Segment Open

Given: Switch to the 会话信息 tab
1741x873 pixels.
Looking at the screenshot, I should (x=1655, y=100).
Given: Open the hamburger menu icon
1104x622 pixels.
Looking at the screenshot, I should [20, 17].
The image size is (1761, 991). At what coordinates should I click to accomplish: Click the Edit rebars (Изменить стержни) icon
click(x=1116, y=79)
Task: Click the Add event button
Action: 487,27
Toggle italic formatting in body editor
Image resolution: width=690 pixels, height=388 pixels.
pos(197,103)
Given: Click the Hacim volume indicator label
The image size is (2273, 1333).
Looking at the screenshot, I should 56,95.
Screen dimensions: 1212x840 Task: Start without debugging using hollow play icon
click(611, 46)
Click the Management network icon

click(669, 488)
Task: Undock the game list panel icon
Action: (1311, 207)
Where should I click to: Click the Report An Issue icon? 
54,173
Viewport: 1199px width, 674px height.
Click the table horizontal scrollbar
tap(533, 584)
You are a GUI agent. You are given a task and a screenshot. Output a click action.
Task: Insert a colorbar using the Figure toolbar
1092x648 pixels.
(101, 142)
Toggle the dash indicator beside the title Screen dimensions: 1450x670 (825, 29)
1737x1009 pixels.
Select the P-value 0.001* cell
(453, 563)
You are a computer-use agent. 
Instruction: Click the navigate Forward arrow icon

Segment Closed

### Assigned task
All the material above is to be returned exactly as it stands.

### Response below
Given: Switch to the 会话信息 tab
1741x873 pixels.
Looking at the screenshot, I should (x=1655, y=100).
Given: Open the hamburger menu icon
1104x622 pixels.
Looking at the screenshot, I should [20, 17].
The image size is (1761, 991). At what coordinates should I click to accomplish: Click the Edit rebars (Изменить стержни) icon
click(x=1116, y=79)
Task: Click the Add event button
Action: 487,27
Toggle italic formatting in body editor
Image resolution: width=690 pixels, height=388 pixels.
pos(197,103)
Given: Click the Hacim volume indicator label
The image size is (2273, 1333).
Looking at the screenshot, I should 56,95.
Screen dimensions: 1212x840 Task: Start without debugging using hollow play icon
click(611, 46)
Click the Management network icon

click(669, 488)
Task: Undock the game list panel icon
Action: (1311, 207)
Where should I click to: Click the Report An Issue icon? 
54,173
Viewport: 1199px width, 674px height.
Click the table horizontal scrollbar
tap(533, 584)
You are a GUI agent. You are given a task and a screenshot. Output a click action.
Task: Insert a colorbar using the Figure toolbar
1092x648 pixels.
(101, 142)
Toggle the dash indicator beside the title Screen dimensions: 1450x670 (825, 29)
1737x1009 pixels.
Select the P-value 0.001* cell
(453, 563)
You are a computer-use agent. 
Instruction: Click the navigate Forward arrow icon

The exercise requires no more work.